Look into habits and medications early in the process as well. Medications that have psychiatric applications may be easily explainable, as in reaction to the loss of a job or family member. If full care was obtained and the problem addressed has been taken care of, that should be pointed out up front. Also note that certain medications may be prescribed for more benign conditions, like an antidepressant or anti-seizure medication for something like post herpetic neuralgia (post singles) and not a chronic psychological or neurological condition.
Know in advance what the company’s rules are that you are applying to concerning impairments. Many may automatically decline a case at a certain age or impairment level regardless of what that impairment may be or how well it is being cared for. Network with your peers about how companies have handled some of their more complicated cases; there is no universal manual or rules for handling individual medical problems or combinations of impairments and certain companies may be more lenient on what risks they will take with such problems as hepatitis, diabetes, or cholesterol and hypertensive abnormalities. And if you really feel you have little to lose, and the impairments don’t seem complicated or deal breakers, don’t hesitate to lend the case out to outfits that will actually shop it to multiple carriers at the same time. In borderline cases it only takes a single “yes” or favorable opinion to get the case signed, sealed and delivered.
One final caution is to be as upfront as you can with the facts of a case, especially as they relate to habits. Doctors are generally very complete in their progress notes as to annotating smoking, alcohol and drug concerns, as well as any other dangerous habits their patients have that may compromise their health. When an insured denies any of the above, and the medical record indicates differently, the case shuts down almost instantly even if it were truly insurable. Additionally, if hospitalizations or medical care was either undisclosed or denied, there is nothing worse than an insurer obtaining said records and denying a claim, often blindsiding a family counting on a payment. Fraud and misrepresentation are frowned upon to say the least by insurers, and they will take appropriate action on same.

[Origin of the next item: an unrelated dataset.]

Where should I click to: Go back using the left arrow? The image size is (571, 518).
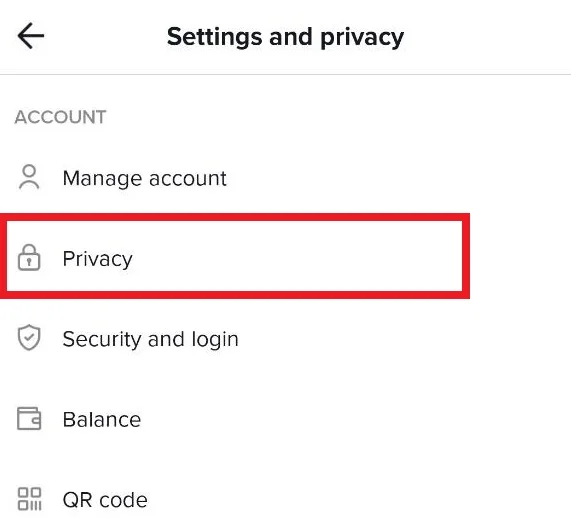31,36

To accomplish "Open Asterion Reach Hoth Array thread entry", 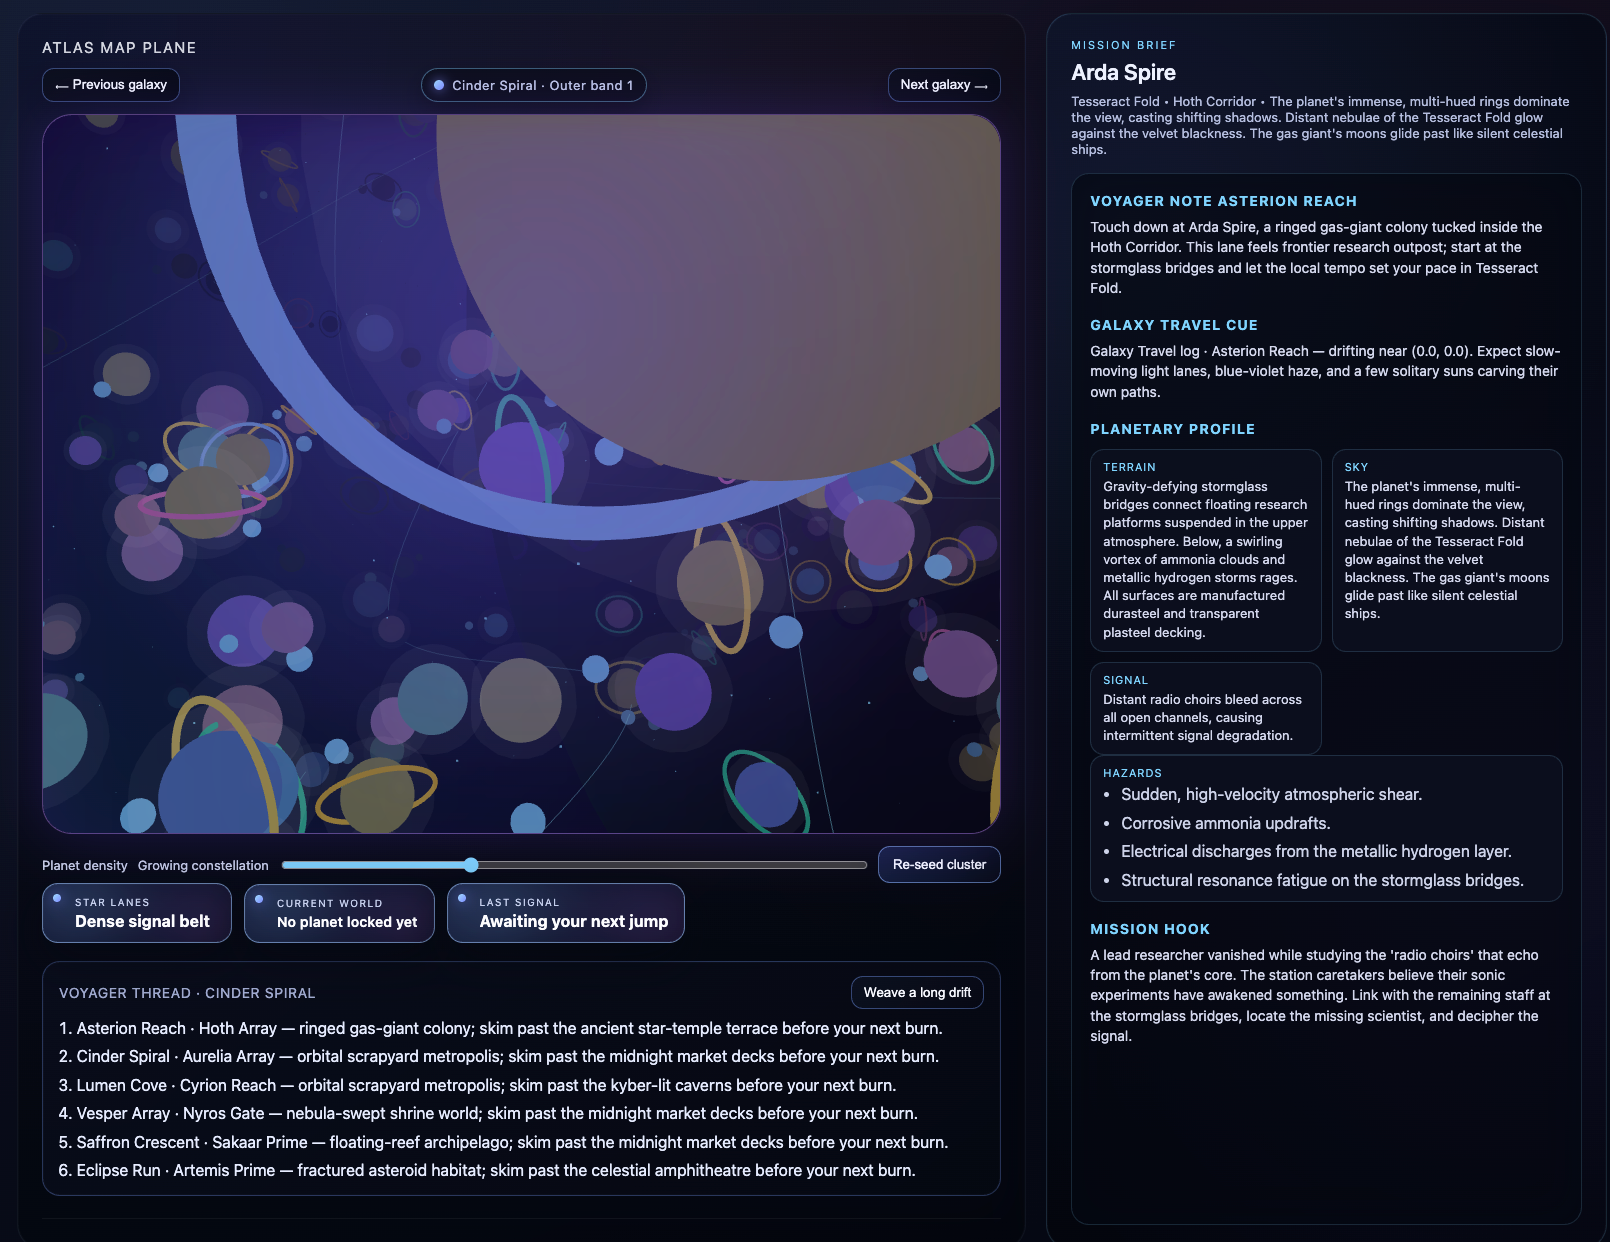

Much has changed and is changing in impaired risk. The requirements of yesterday are no longer those of the present. Bloods, EKGs, X-Rays and routine labs are being replaced by genetic testing, sophisticated labs such as BNP testing often not even obtained by the insured’s personal physician, and many non-medical facets that a bank would obtain for a loan more than an insurer traditionally would are part of what is now standard underwriting procedure. Impaired risk cases are still a little different though, as they require many of the same requirements that have been traditional except now with less risk tolerance than before. Evolving with the process is now key to making it work successfully for you.